Certain people believe diapers are a preferable alternative to using the toilet. According to Dr. Dipak Chatterjee of Mumbai newspaper Daily News and Analysis, public toilet facilities are so unhygienic that it is actually safer for people, especially women, who are vulnerable to infections, to wear adult diapers instead. Seann Odoms of Men's Health magazine believes that wearing diapers can help people of all ages to maintain healthy bowel function. He himself claims to wear diapers full-time for this purported health benefit. "Diapers," he states, "are nothing other than a more practical and healthy form of underwear. They are the safe and healthy way of living." Author Paul Davidson argues that it should be socially acceptable for everyone to wear diapers permanently, claiming that they provide freedom and remove the unnecessary hassle of going to the toilet, just as social advancement has offered solutions to other complications. He writes, "Make the elderly finally feel embraced instead of ridiculed and remove the teasing from the adolescent equation that affects so many children in a negative way. Give every person in this world the opportunity to live, learn, grow and urinate anywhere and anytime without societal pressure to "hold themselves in."

==Dignity issues==
The usage of adult diapers can be a source of embarrassment, and products are often marketed under euphemisms such as "incontinence pads".

In 2006, seventeen students taking a geriatrics pharmacotherapy course participated in a voluntary "diaper experience" exercise to help them understand the impact incontinence has on older adults. The students, who wore adult diapers for a day before writing a paper about it, described the experience as unfamiliar and physically challenging, noting that being in diapers had a largely negative impact on them and that better solutions to incontinence are required. However, they praised the exercise for giving them insight into incontinence and the effect it has on peoples' lives.

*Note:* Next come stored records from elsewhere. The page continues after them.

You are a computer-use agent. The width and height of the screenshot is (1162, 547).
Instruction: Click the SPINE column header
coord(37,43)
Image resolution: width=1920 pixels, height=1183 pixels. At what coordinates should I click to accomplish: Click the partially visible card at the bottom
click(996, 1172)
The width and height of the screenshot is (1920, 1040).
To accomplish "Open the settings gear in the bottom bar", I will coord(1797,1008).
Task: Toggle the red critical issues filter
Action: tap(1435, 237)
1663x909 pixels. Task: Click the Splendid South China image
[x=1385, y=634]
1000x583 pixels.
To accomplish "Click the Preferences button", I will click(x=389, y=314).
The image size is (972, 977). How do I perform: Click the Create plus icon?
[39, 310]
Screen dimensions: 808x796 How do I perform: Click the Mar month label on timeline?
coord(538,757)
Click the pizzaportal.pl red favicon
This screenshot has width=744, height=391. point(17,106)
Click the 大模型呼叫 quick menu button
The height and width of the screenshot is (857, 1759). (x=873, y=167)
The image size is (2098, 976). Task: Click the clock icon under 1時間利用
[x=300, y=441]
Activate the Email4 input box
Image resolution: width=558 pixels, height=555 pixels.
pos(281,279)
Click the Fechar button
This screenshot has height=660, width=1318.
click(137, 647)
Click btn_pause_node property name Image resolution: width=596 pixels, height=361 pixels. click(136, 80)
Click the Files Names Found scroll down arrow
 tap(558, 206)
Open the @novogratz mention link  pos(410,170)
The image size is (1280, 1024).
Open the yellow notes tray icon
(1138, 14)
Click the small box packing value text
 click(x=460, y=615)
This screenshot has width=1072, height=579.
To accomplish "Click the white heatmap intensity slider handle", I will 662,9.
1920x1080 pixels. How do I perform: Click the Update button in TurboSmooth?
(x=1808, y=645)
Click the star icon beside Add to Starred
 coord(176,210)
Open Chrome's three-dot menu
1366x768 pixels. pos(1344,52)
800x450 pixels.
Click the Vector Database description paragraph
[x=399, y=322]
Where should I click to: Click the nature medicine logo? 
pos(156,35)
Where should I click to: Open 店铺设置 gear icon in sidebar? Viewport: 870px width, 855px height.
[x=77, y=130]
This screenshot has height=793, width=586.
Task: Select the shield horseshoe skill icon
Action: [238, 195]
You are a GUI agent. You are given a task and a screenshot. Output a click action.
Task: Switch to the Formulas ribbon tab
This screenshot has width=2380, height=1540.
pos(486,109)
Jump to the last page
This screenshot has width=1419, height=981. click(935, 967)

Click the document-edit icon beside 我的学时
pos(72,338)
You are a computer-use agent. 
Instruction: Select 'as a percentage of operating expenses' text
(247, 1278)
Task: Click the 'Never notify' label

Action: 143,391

In 2008, Ontario's Minister of Health George Smitherman revealed that he was considering wearing adult diapers himself to test their absorbency following complaints that nursing home residents were forced to remain in unchanged diapers for days at a time. Smitherman's proposal earned him criticism from unions who argued that the priority was not the capacity of the diapers but rather staff shortages affecting how often they were changed, and he later apologized.